*What the task asks*: Can the data below be set down again exactly, line for line?
Input records Start Marker
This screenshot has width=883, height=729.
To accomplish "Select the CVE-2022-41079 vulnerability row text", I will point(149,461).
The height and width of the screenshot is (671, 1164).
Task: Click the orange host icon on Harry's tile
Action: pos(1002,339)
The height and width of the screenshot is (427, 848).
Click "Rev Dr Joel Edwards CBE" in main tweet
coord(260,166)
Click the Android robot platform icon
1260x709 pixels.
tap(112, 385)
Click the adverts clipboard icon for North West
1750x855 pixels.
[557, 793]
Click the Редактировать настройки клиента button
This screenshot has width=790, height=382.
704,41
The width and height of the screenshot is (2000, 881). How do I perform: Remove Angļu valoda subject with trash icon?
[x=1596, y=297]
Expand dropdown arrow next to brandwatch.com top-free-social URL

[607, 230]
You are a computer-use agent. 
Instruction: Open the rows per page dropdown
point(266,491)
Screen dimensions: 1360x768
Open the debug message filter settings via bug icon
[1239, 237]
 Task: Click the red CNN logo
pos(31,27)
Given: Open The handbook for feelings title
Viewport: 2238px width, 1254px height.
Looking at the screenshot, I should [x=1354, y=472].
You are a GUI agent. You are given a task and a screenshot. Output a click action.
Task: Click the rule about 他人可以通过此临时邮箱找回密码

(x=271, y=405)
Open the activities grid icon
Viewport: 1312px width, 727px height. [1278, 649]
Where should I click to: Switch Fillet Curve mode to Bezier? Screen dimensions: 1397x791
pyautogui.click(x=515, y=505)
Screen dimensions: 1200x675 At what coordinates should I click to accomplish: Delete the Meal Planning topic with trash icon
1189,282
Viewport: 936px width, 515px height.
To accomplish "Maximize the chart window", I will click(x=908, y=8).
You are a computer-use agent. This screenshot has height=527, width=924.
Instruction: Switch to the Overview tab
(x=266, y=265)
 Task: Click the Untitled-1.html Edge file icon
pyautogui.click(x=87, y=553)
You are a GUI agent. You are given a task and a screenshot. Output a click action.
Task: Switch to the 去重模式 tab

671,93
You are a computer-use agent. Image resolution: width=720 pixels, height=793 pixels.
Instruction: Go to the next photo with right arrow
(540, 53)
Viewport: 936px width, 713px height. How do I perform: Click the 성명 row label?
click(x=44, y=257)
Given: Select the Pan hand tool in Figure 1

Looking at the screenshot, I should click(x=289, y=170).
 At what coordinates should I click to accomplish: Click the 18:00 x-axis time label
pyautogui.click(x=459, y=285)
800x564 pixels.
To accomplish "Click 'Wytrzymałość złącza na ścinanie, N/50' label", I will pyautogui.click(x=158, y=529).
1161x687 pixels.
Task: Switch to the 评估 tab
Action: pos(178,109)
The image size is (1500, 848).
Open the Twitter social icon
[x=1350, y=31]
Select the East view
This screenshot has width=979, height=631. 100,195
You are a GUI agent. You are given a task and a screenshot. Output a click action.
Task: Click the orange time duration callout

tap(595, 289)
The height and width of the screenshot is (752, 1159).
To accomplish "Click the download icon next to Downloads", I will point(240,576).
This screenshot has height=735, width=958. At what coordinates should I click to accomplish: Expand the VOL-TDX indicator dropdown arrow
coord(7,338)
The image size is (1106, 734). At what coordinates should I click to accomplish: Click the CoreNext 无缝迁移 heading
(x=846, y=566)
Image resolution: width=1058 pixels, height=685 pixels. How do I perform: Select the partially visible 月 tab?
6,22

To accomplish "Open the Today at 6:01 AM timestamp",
Input records End Marker
*Answer to this problem*:
This screenshot has width=883, height=729.
To accomplish "Select the CVE-2022-41079 vulnerability row text", I will point(149,461).
The height and width of the screenshot is (671, 1164).
Task: Click the orange host icon on Harry's tile
Action: pos(1002,339)
The height and width of the screenshot is (427, 848).
Click "Rev Dr Joel Edwards CBE" in main tweet
coord(260,166)
Click the Android robot platform icon
1260x709 pixels.
tap(112, 385)
Click the adverts clipboard icon for North West
1750x855 pixels.
[557, 793]
Click the Редактировать настройки клиента button
This screenshot has width=790, height=382.
704,41
The width and height of the screenshot is (2000, 881). How do I perform: Remove Angļu valoda subject with trash icon?
[x=1596, y=297]
Expand dropdown arrow next to brandwatch.com top-free-social URL

[607, 230]
You are a computer-use agent. 
Instruction: Open the rows per page dropdown
point(266,491)
Screen dimensions: 1360x768
Open the debug message filter settings via bug icon
[1239, 237]
 Task: Click the red CNN logo
pos(31,27)
Given: Open The handbook for feelings title
Viewport: 2238px width, 1254px height.
Looking at the screenshot, I should [x=1354, y=472].
You are a GUI agent. You are given a task and a screenshot. Output a click action.
Task: Click the rule about 他人可以通过此临时邮箱找回密码

(x=271, y=405)
Open the activities grid icon
Viewport: 1312px width, 727px height. [1278, 649]
Where should I click to: Switch Fillet Curve mode to Bezier? Screen dimensions: 1397x791
pyautogui.click(x=515, y=505)
Screen dimensions: 1200x675 At what coordinates should I click to accomplish: Delete the Meal Planning topic with trash icon
1189,282
Viewport: 936px width, 515px height.
To accomplish "Maximize the chart window", I will click(x=908, y=8).
You are a computer-use agent. This screenshot has height=527, width=924.
Instruction: Switch to the Overview tab
(x=266, y=265)
 Task: Click the Untitled-1.html Edge file icon
pyautogui.click(x=87, y=553)
You are a GUI agent. You are given a task and a screenshot. Output a click action.
Task: Switch to the 去重模式 tab

671,93
You are a computer-use agent. Image resolution: width=720 pixels, height=793 pixels.
Instruction: Go to the next photo with right arrow
(540, 53)
Viewport: 936px width, 713px height. How do I perform: Click the 성명 row label?
click(x=44, y=257)
Given: Select the Pan hand tool in Figure 1

Looking at the screenshot, I should click(x=289, y=170).
 At what coordinates should I click to accomplish: Click the 18:00 x-axis time label
pyautogui.click(x=459, y=285)
800x564 pixels.
To accomplish "Click 'Wytrzymałość złącza na ścinanie, N/50' label", I will pyautogui.click(x=158, y=529).
1161x687 pixels.
Task: Switch to the 评估 tab
Action: pos(178,109)
The image size is (1500, 848).
Open the Twitter social icon
[x=1350, y=31]
Select the East view
This screenshot has width=979, height=631. 100,195
You are a GUI agent. You are given a task and a screenshot. Output a click action.
Task: Click the orange time duration callout

tap(595, 289)
The height and width of the screenshot is (752, 1159).
To accomplish "Click the download icon next to Downloads", I will point(240,576).
This screenshot has height=735, width=958. At what coordinates should I click to accomplish: Expand the VOL-TDX indicator dropdown arrow
coord(7,338)
The image size is (1106, 734). At what coordinates should I click to accomplish: Click the CoreNext 无缝迁移 heading
(x=846, y=566)
Image resolution: width=1058 pixels, height=685 pixels. How do I perform: Select the partially visible 月 tab?
6,22

To accomplish "Open the Today at 6:01 AM timestamp",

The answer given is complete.